Klausner notes there is still yet to be a nationwide set of guidelines for the treatment and prevention of mycoplasma genitalium.
“There’s some recognition… that mycoplasma genitalium exists, that it’s sexually transmitted, that it can be a cause of urethritis… that it may be associated with infertility. There are some suggestions in how to treat it, but there are no guidelines for screening or prevention,” he told Healthline.
Getting tested
Currently, there is no test fully approved by the Food and Drug Administration (FDA) that is available for mycoplasma genitalium in the United States. But this doesn’t mean people in this country can’t be tested.
“The fact that there are no approved tests does not mean the tests are not available. Many private labs have taken steps to generate their own test… so patients can be tested for mycoplasma genitalium. The tests will not be FDA approved, but if they’re being offered by a commercial laboratory they should have been standardized and regulated by the major certifying body, the College of American Pathologists. And they have a pretty rigorous way of looking at these tests,” Hook said.
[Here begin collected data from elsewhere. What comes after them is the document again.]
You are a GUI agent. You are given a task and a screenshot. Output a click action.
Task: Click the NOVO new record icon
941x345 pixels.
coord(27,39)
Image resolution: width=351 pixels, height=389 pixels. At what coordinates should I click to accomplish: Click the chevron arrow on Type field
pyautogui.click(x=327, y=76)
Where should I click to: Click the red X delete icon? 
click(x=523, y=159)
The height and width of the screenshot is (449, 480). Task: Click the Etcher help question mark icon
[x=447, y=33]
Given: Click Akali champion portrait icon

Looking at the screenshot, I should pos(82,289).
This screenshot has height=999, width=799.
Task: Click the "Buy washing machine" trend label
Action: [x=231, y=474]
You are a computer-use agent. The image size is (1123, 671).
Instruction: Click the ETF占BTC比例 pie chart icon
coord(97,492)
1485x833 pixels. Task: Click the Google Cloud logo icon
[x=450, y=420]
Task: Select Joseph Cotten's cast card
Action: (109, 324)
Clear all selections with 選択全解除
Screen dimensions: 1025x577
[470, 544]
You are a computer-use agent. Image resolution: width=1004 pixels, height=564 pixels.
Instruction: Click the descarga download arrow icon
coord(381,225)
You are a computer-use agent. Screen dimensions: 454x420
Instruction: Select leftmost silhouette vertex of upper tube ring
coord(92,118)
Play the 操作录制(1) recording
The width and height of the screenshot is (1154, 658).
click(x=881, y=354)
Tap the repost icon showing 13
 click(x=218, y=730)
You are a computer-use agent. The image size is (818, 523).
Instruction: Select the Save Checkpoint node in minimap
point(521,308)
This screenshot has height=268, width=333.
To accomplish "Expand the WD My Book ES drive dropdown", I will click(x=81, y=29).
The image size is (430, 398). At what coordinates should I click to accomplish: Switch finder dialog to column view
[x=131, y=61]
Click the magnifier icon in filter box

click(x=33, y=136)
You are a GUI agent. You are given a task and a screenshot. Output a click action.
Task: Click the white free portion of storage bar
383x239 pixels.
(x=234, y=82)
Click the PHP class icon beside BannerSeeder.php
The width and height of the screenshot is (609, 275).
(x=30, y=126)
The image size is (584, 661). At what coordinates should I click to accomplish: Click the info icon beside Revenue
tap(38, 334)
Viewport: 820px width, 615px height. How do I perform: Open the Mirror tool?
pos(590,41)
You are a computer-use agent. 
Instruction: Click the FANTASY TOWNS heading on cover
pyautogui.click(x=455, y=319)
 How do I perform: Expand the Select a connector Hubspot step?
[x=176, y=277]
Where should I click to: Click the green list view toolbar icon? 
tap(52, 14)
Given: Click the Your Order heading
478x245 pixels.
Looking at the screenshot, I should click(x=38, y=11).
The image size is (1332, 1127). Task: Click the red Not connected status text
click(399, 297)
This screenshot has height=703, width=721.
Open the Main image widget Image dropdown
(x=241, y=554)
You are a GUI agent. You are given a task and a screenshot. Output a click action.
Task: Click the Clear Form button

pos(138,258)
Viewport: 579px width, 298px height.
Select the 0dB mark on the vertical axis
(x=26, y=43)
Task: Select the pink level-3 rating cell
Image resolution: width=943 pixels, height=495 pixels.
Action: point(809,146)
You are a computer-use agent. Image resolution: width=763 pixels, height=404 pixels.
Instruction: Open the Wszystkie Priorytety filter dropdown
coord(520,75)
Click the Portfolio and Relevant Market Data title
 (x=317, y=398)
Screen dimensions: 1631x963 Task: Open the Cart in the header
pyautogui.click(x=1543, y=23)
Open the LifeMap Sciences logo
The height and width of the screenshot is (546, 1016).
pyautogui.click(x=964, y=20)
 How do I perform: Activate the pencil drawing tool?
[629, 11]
A new test for mycoplasma genitalium has recently been listed by the FDA for sale in the United States and is currently under clinical trials. Klausner says the kit will make it much easier for nonspecialists to diagnose and treat mycoplasma genitalium.
“It’s a very rapid, accurate test that will not only detect if MG is present or not, but will also predict, based on the DNA of the organism, what the best antibiotic to use is,” he said.
Mycoplasma genitalium has for a long time been a low profile STI.
Hook says awareness of the infection is crucial, but that patients should approach testing for mycoplasma genitalium as part of a broader sexual health routine.
“I would take those patients, and first of all, I would suggest they not just focus on one organism or another, but instead that they focus on their own sexual health,” he said.
“If they choose to have more than one sexual partner, it’s probably best to practice safe sex, which means using barrier protection, condoms, and having regular checkups. Those checkups should include testing for possible STIs,” Hook added.